● Text passage
The video presentation below by Sajan begins at 27 minutes (in case you want to skip over the Asia Online part) and even if you only watch the Sajan presentation for 5 minutes you will get a clear sense for the benefit delivered by the PEMT process.

A session on the multilingual web at TAUS by the trio Bruno Fernandez Ruiz, Yahoo! Fellow and Vice President, Bill Dolan, Head of NLP Research, Microsoft, Addison Phillips, Chair, W3C Internationalization Group / Amazon also produced many interesting observations such as:
  • The impact of “Big Data” and the cloud will affect language perspectives of the future and the tools and processes of the future need to change to handle the new floating content.
  • Future applications will be built once and go to multiple platforms (PC, Web, Mobile, Tablets)
  • The number of small nuggets of information that need to be translated instantly will increase dramatically
  • HTML5 will enable publishers to be much freer in information creation and transformation processes and together with CSS3 and Javascript can handle translation of flowing data across multiple platforms
  • Semantics have not proven to be necessary to solve a lot of MT problems contrary to what many believed even 5 years ago. Big Data will help us to solve many linguistic problems that involve semantics
  • Linking text to location and topic to find cultural meaning will become more important to developing a larger translation perspective
  • Engagement around content happens in communities where there is a definable culture, language and values dimension
  • While data availability continues to explode for the major languages we are seeing a digital divide for the smaller languages and users will need to engage in translation to make more content in these languages happen
  • Even small GUI projects of 2,000 words are found to have better results with MT + crowdsourcing than with professional translation
  • More translation will be of words and small phrases where MT + crowdsourcing can outperform HT
  • User s need to be involved in improving MT and several choices can be presented to users to determine the “best” ones
  • The community that cares about solving language translation problems will grow beyond the professional translation industry.

● Tasks and exercises
1 > Reproduce the portion of the text on the multilingual web from "The video presentation" to "Web, Mobile, Tablets)", word for word.
2 > Render this sentence from the text on the multilingual web into Spanish: "The number of small nuggets of information that need to be translated instantly will increase dramatically".

● Stored rows
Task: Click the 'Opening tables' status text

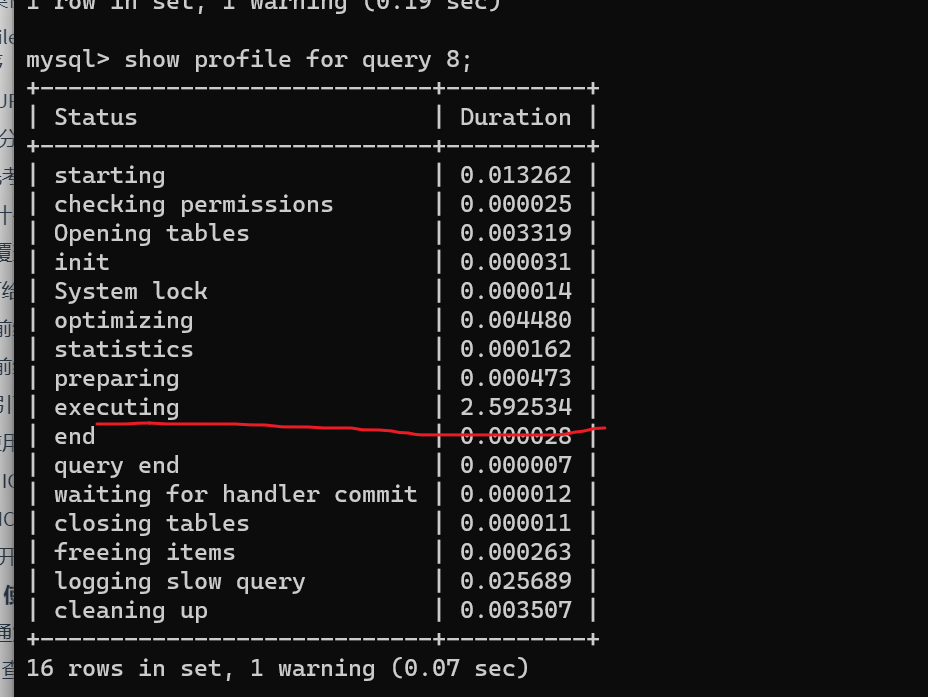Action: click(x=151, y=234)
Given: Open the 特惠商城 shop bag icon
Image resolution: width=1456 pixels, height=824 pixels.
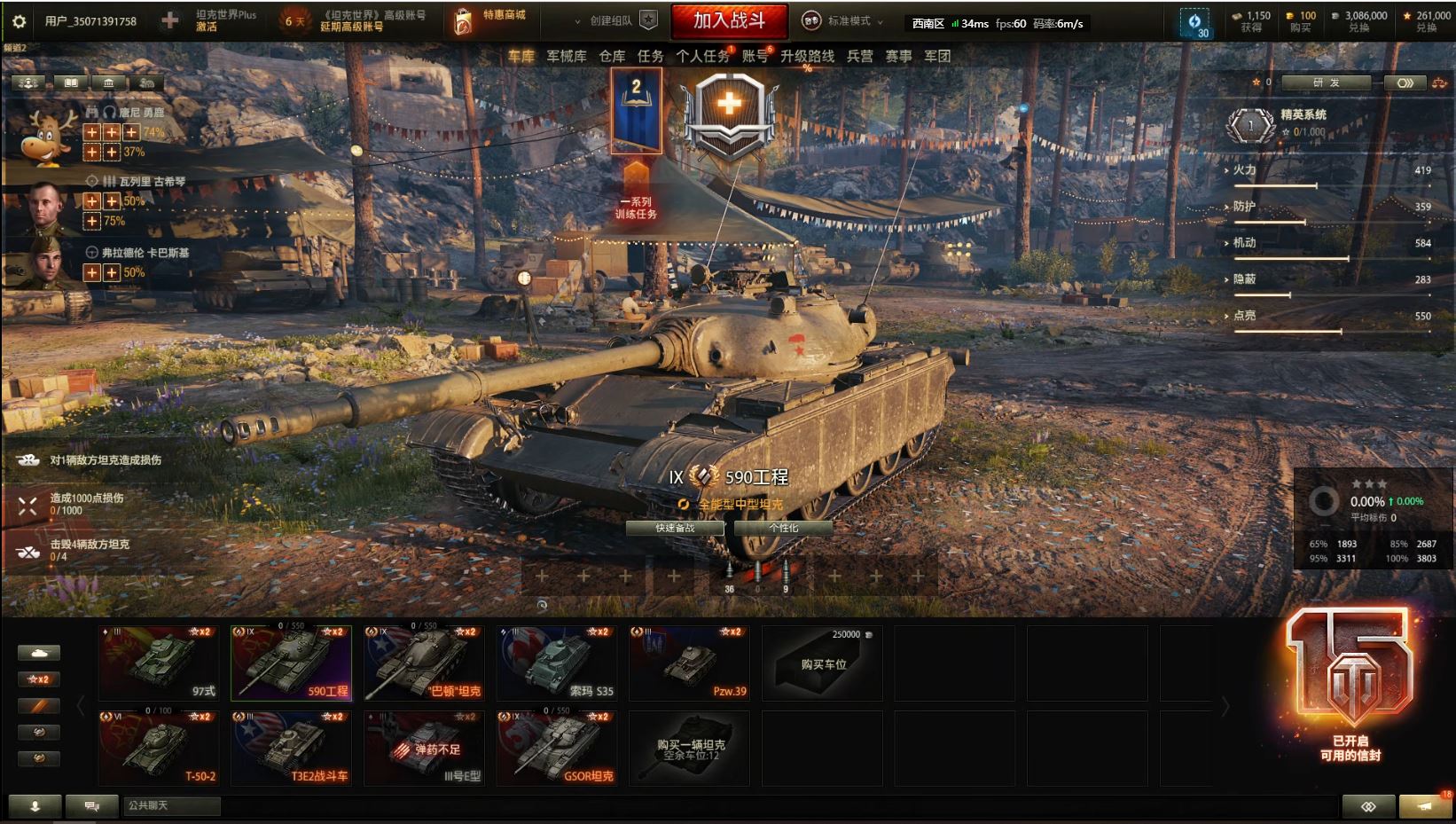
---
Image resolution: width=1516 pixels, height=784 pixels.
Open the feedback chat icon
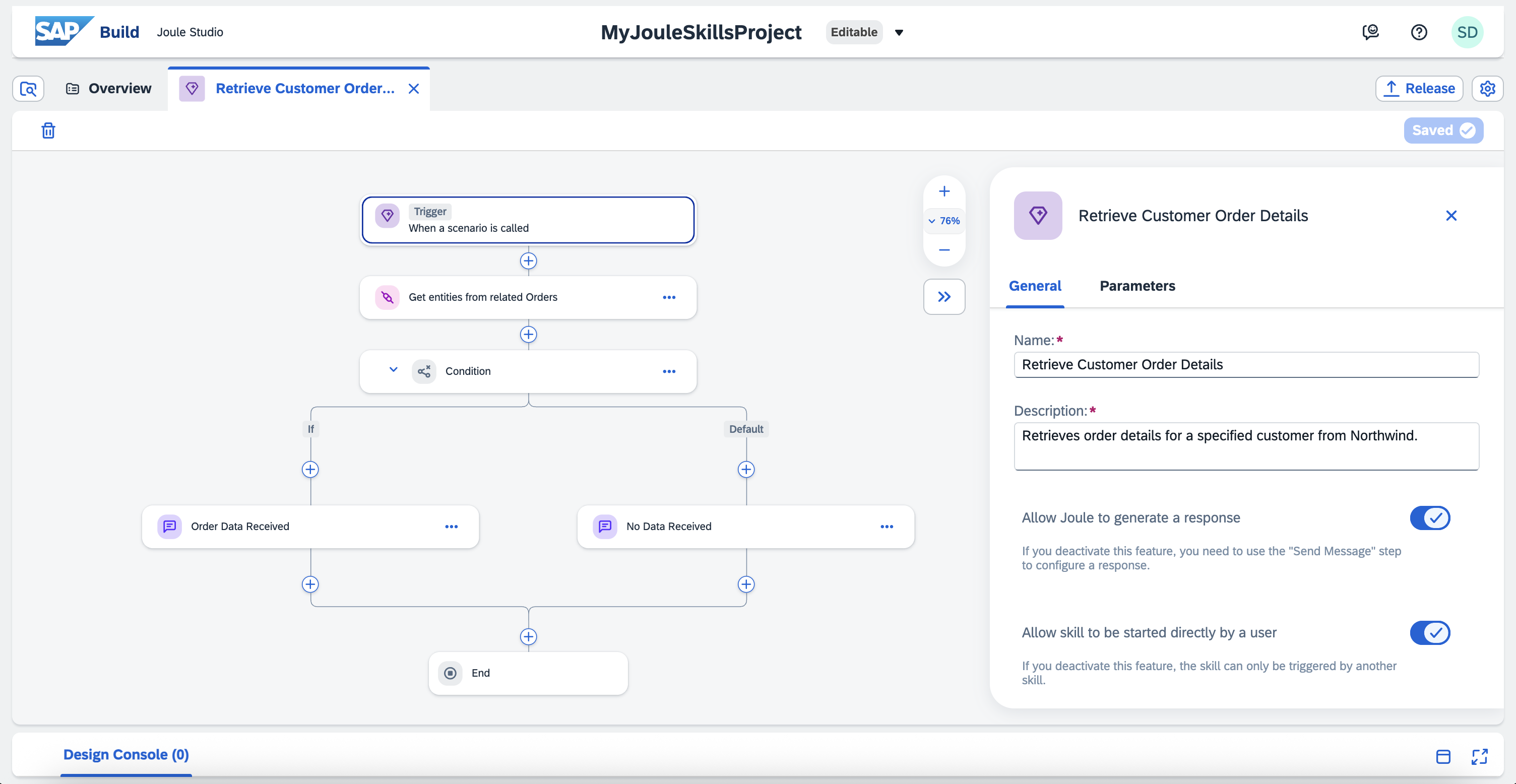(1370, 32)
==
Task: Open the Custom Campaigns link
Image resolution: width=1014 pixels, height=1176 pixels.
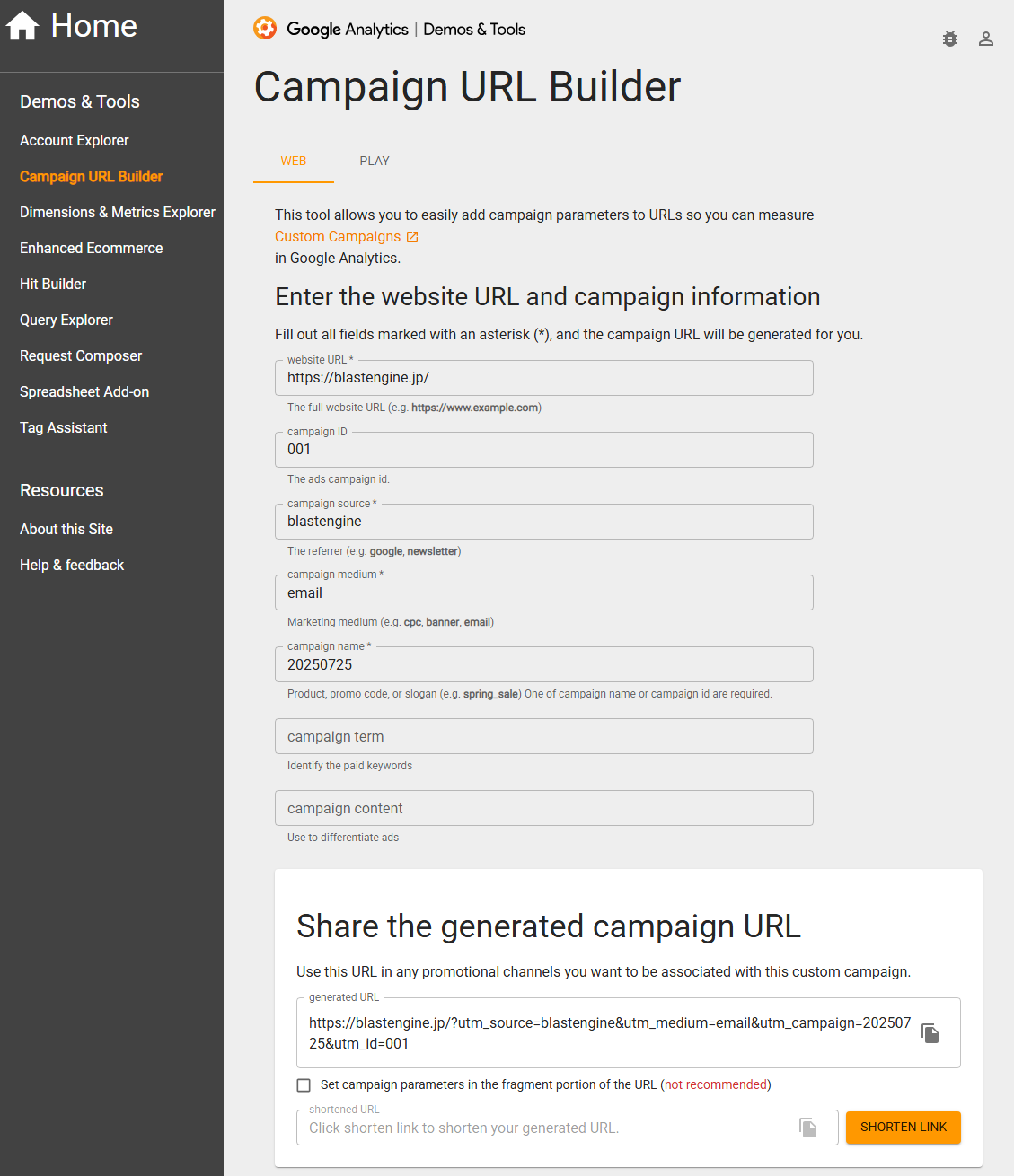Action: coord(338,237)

● Full answers
1 >
The video presentation below by Sajan begins at 27 minutes (in case you want to skip over the Asia Online part) and even if you only watch the Sajan presentation for 5 minutes you will get a clear sense for the benefit delivered by the PEMT process.

A session on the multilingual web at TAUS by the trio Bruno Fernandez Ruiz, Yahoo! Fellow and Vice President, Bill Dolan, Head of NLP Research, Microsoft, Addison Phillips, Chair, W3C Internationalization Group / Amazon also produced many interesting observations such as:
  • The impact of “Big Data” and the cloud will affect language perspectives of the future and the tools and processes of the future need to change to handle the new floating content.
  • Future applications will be built once and go to multiple platforms (PC, Web, Mobile, Tablets)

2 > La cantidad de pequeños fragmentos de información que deben traducirse al instante aumentará de forma drástica.